**Exercise aim:**
Exclude all pictures, then restate the entries below word for word.

**Records supplied:**
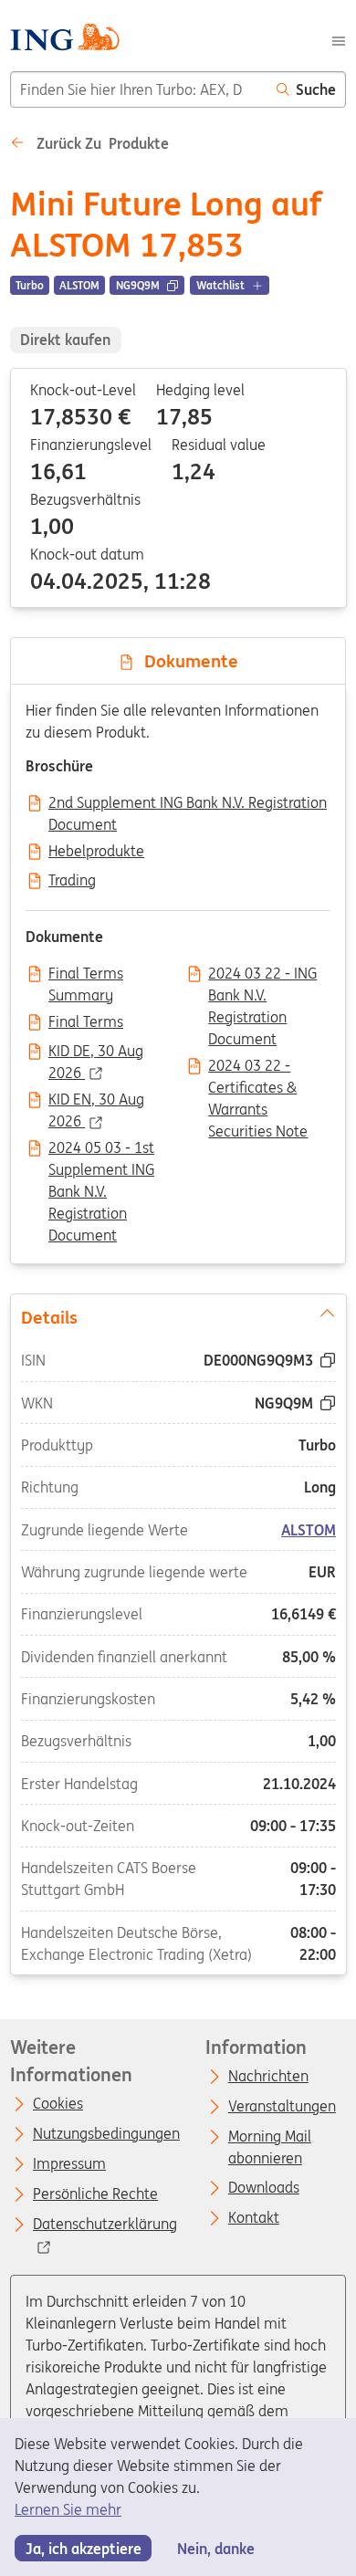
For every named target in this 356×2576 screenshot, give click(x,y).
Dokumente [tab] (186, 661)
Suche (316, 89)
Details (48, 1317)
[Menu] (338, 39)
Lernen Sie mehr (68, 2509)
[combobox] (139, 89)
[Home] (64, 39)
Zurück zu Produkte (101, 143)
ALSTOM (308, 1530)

**Exercise result:**
For every named target in this 356×2576 screenshot, give click(x,y).
Dokumente [tab] (186, 661)
Suche (316, 89)
Details (48, 1317)
[Menu] (338, 39)
Lernen Sie mehr (68, 2509)
[combobox] (139, 89)
[Home] (64, 39)
Zurück zu Produkte (101, 143)
ALSTOM (308, 1530)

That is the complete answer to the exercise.